As Godard Louis Garrel gives a good performance of a character, who comes over as thoroughly dislikable and a bit of a bore. Admittedly we are seeing him through the eyes of the woman who his ex-wife, so it is unlikely to be a flattering portrait. The film’s empathy is very much with Anne in a lively performance by the very pretty Ms Martin. There are also good supporting performances from Bérénice Bejo as journalist and film maker Michèle Rosier and Micha Lescot as her partner Jean-Pierre Bamberger, who are part of Anne and Jean Luc’s circle and who get caught up in their marital dramas.
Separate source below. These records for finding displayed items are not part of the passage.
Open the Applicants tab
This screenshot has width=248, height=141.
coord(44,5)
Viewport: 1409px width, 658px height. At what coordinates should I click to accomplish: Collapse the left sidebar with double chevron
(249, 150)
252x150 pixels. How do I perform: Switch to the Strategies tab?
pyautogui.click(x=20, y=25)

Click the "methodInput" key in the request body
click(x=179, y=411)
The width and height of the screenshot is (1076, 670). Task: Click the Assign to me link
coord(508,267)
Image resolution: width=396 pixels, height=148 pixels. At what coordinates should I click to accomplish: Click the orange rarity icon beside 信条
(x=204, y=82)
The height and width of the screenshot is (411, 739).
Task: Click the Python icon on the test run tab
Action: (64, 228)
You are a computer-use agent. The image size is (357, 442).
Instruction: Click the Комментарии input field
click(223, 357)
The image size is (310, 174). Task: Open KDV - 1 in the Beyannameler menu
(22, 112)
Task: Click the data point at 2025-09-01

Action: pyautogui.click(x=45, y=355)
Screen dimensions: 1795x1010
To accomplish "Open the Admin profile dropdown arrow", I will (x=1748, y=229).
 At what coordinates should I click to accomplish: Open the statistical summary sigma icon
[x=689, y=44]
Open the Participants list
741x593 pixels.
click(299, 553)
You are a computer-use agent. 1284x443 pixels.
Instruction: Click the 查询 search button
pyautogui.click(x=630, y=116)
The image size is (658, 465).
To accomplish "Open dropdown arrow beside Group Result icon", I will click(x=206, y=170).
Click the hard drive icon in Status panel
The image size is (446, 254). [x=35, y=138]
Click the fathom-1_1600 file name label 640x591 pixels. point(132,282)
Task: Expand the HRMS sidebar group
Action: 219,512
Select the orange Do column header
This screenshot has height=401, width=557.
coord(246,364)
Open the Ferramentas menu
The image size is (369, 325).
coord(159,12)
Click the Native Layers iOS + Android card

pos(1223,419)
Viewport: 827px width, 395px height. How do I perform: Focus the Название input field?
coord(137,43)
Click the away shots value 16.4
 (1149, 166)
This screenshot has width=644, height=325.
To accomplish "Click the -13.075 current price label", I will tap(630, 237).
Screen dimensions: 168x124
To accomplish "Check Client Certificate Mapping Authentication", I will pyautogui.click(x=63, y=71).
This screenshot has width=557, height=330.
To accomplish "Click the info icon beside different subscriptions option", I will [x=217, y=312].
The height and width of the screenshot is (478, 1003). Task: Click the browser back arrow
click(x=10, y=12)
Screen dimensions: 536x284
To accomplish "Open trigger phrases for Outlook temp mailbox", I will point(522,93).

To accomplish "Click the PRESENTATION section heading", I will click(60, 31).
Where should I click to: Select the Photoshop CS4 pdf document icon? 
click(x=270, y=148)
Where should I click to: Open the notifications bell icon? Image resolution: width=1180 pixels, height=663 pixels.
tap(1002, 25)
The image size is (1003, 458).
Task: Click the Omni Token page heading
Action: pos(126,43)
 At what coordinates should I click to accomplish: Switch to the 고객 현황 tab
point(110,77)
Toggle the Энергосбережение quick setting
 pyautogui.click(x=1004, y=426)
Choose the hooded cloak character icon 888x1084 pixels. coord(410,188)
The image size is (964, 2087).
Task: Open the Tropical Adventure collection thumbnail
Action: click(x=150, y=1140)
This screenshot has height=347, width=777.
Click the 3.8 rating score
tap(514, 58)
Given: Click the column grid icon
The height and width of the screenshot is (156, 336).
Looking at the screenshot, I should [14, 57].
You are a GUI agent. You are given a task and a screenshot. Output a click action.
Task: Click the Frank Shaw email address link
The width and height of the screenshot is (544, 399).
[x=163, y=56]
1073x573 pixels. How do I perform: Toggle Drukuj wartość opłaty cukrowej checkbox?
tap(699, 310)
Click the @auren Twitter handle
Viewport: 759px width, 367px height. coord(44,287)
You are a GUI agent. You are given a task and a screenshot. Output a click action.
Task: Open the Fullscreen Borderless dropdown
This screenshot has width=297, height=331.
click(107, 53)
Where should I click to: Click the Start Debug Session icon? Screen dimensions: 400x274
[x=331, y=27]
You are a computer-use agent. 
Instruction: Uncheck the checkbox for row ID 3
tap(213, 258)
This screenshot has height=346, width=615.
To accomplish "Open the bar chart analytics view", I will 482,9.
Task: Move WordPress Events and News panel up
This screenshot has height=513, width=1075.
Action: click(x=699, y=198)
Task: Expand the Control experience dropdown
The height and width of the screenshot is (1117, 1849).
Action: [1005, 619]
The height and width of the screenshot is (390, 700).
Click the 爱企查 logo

Hazanavicus, who showed such a talent for affectionate pastiche with his Oscar winning film “The Artist”, puts in some effective Godard style visual flourishes, witness his beautiful shots of Anne’s naked body. The madness of the sixties is well recreated both visually and politically, there’s a particularly amusing sequence set at the Cannes Film Festival and a good running gag about how Godard is constantly breaking his glasses but still always manages to have a pair of cool “shades” (sixties for sunglasses), when required for the image he is trying to project.
But while “The Artist” may have piqued the curiosity of young film goers to have a look at the real films of the silent era, I doubt this will encourage them to delve into the work of Jean Luc Godard. It could well in fact discourage anyone who doesn’t know his work from exploring it. He comes over as a real sixties male chauvinist pig!